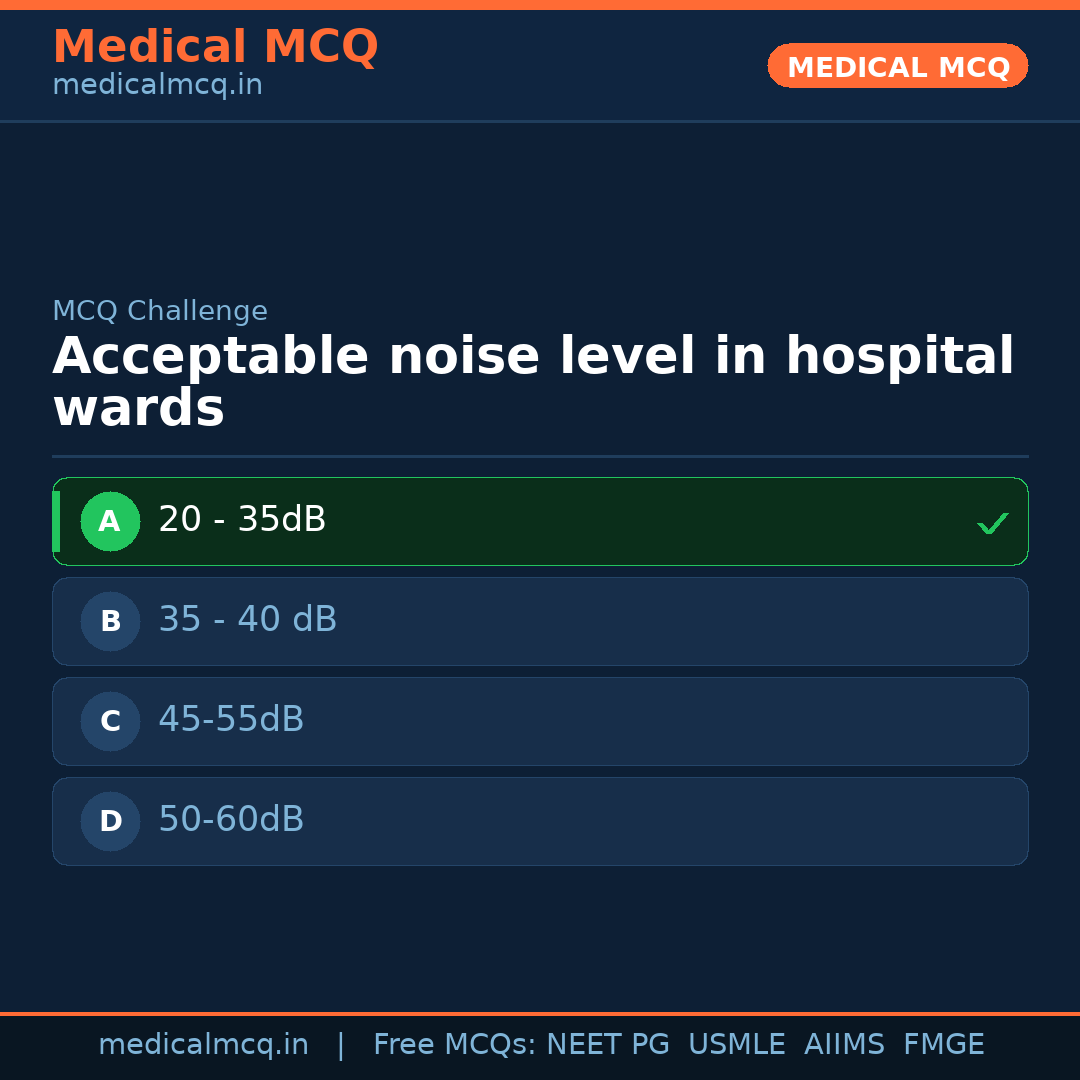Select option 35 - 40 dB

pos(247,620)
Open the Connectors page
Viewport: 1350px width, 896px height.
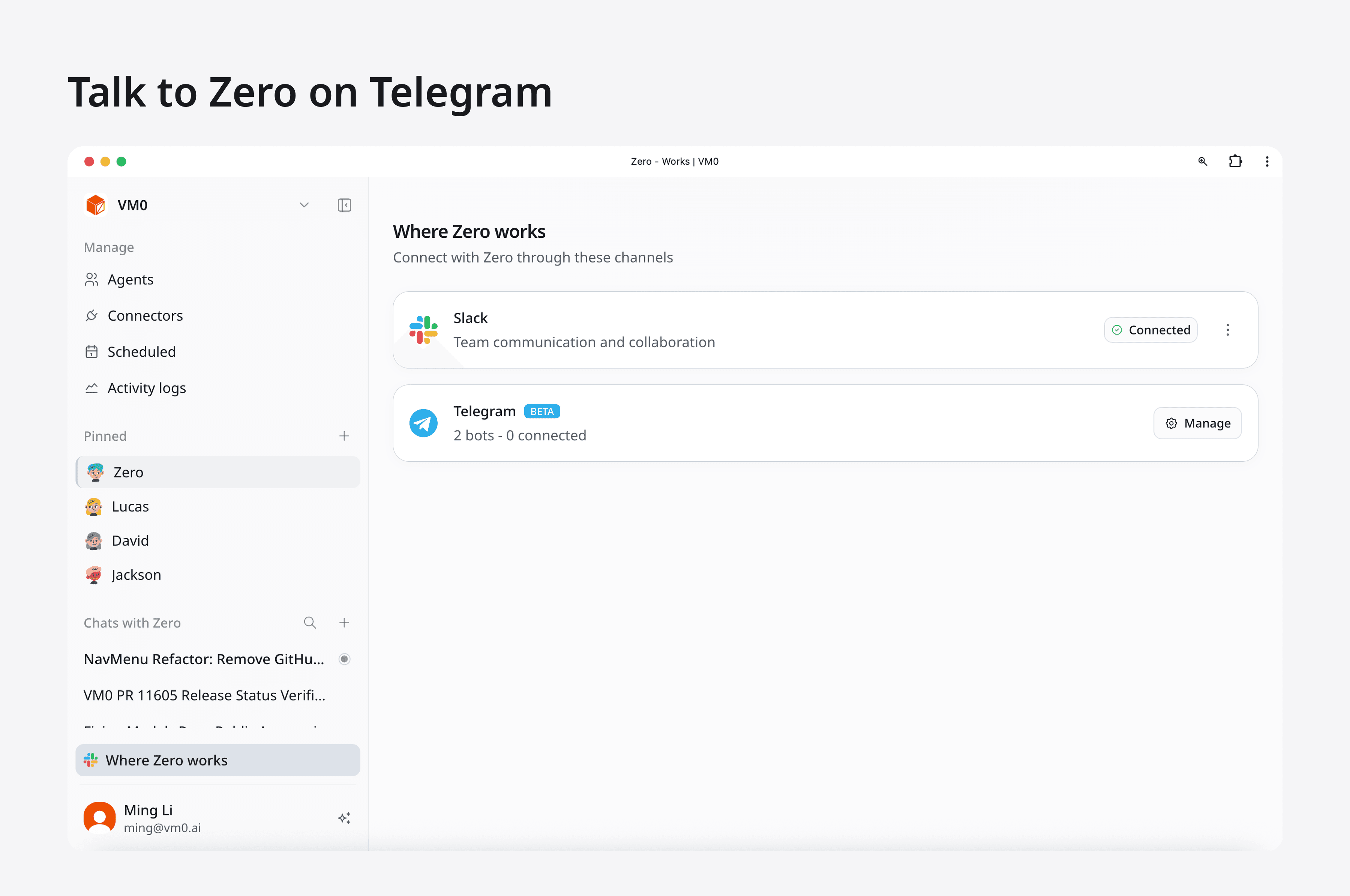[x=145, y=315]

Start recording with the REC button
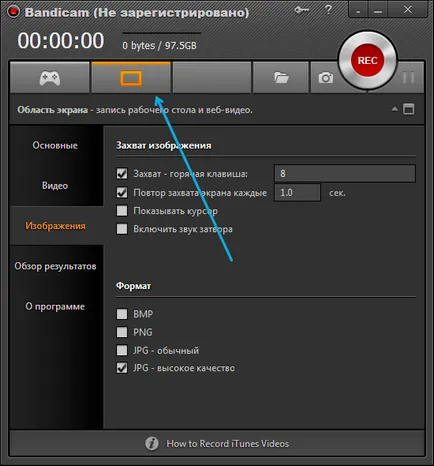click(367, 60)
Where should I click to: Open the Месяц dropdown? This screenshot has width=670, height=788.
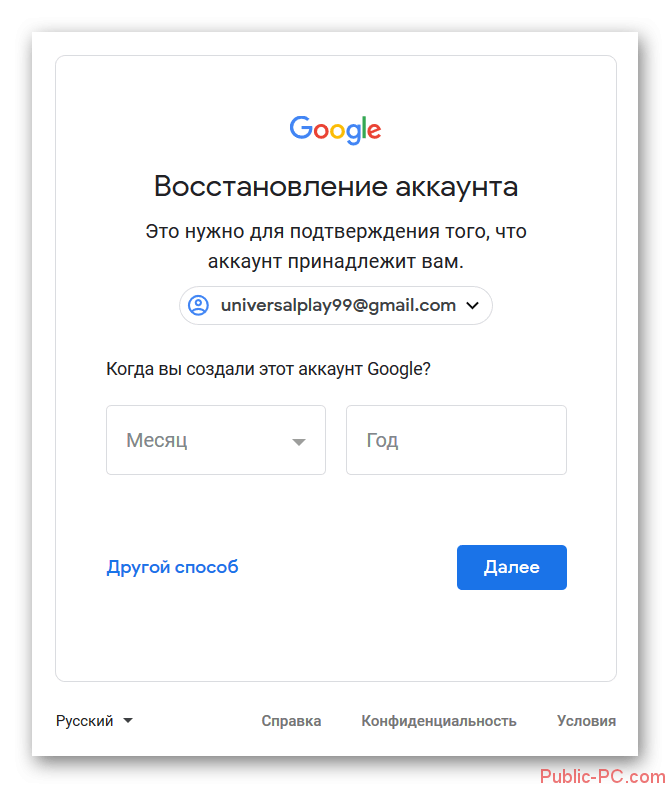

...

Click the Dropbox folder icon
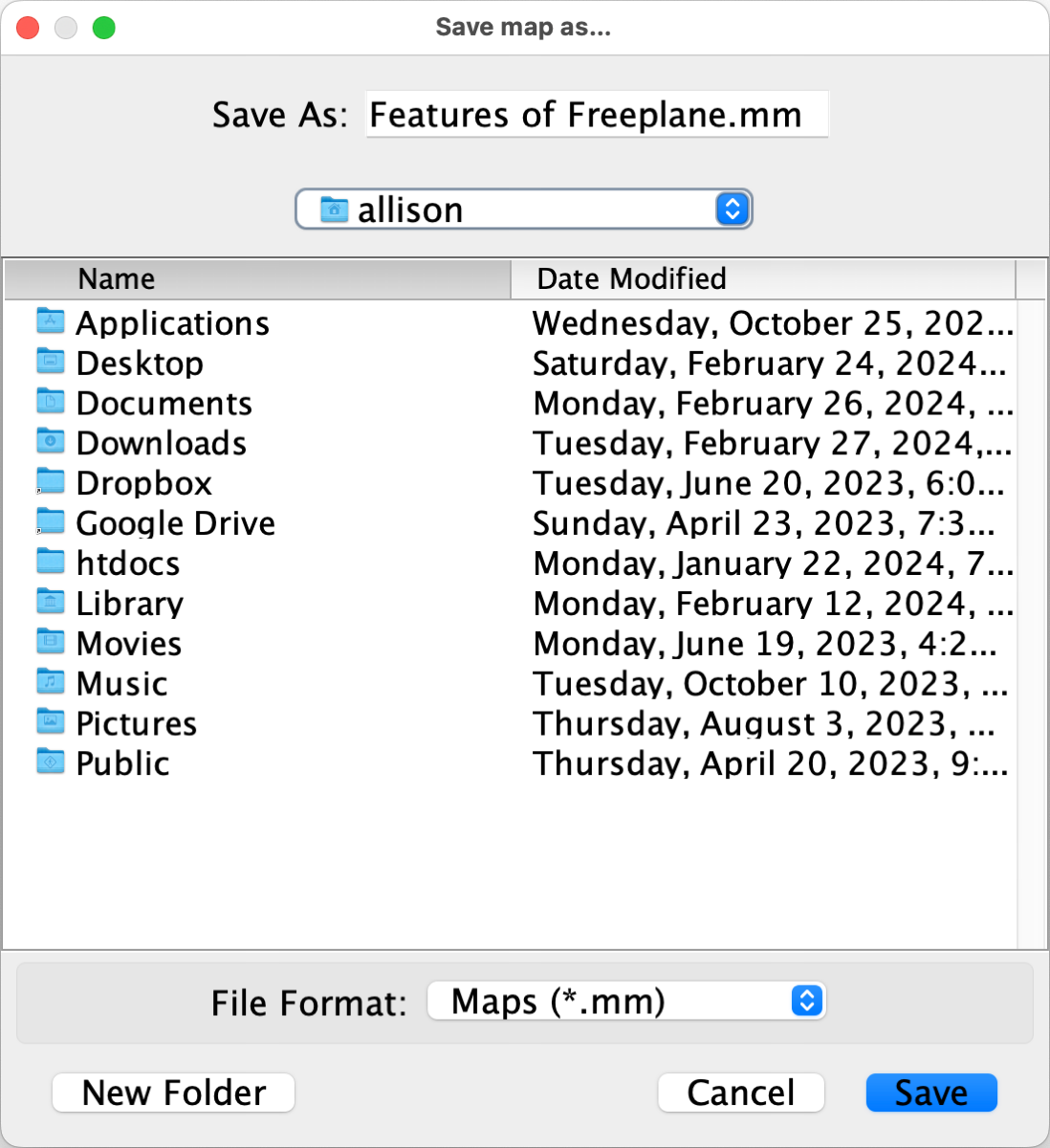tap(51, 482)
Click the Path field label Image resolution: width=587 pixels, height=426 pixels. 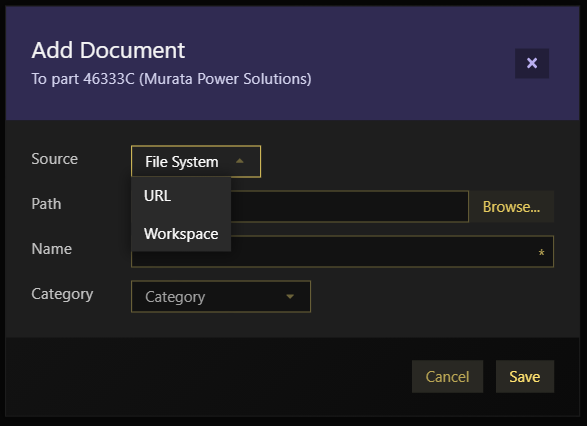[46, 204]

==

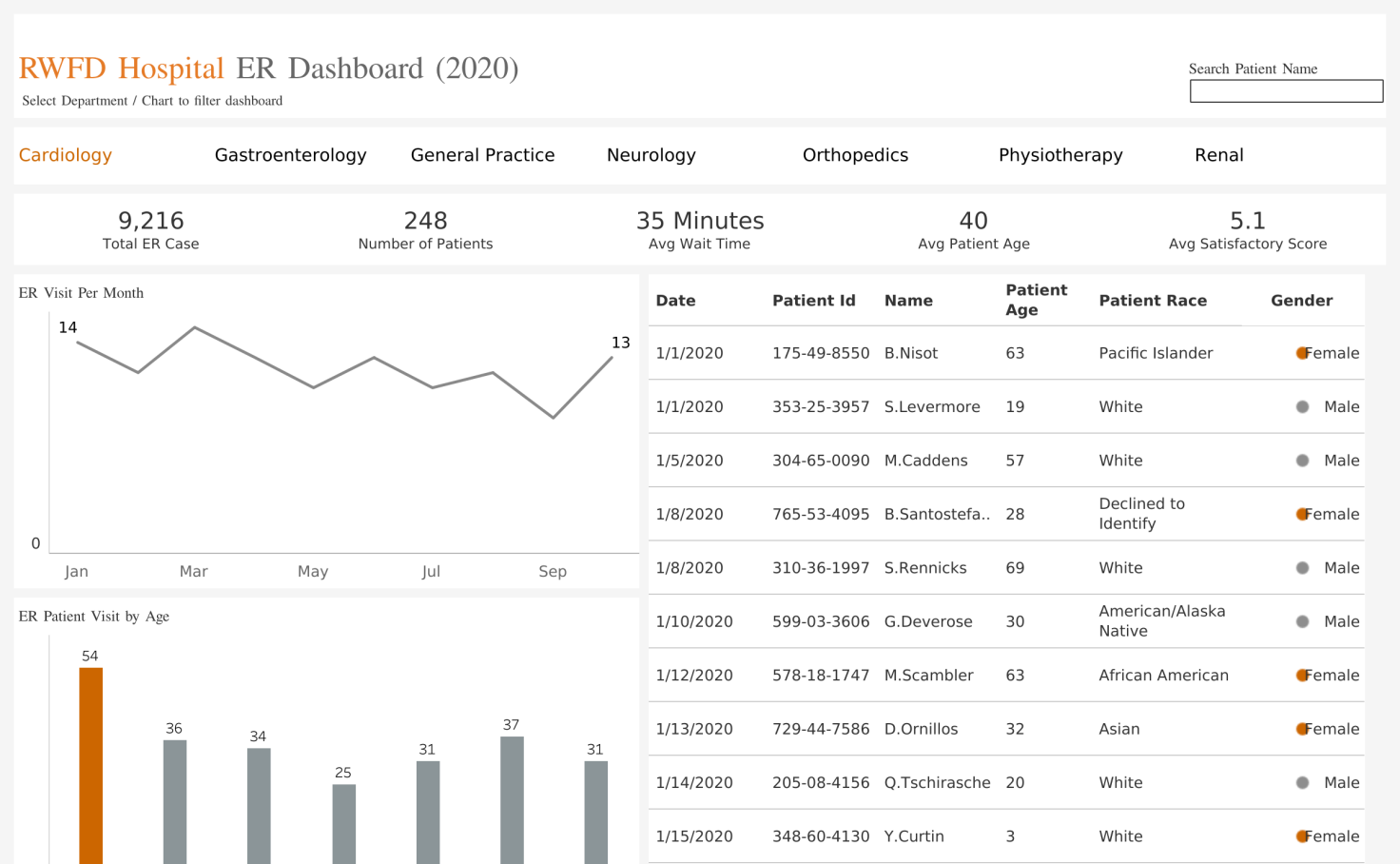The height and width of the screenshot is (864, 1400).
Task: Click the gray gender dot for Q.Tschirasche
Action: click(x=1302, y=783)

#### [YOUR TASK]
In the material above, find each line that contains the word "Open", and select it.

#### [YOUR SOLUTION]
Open the Connectors page
Where should I click to: Open the Месяц dropdown? This screenshot has width=670, height=788.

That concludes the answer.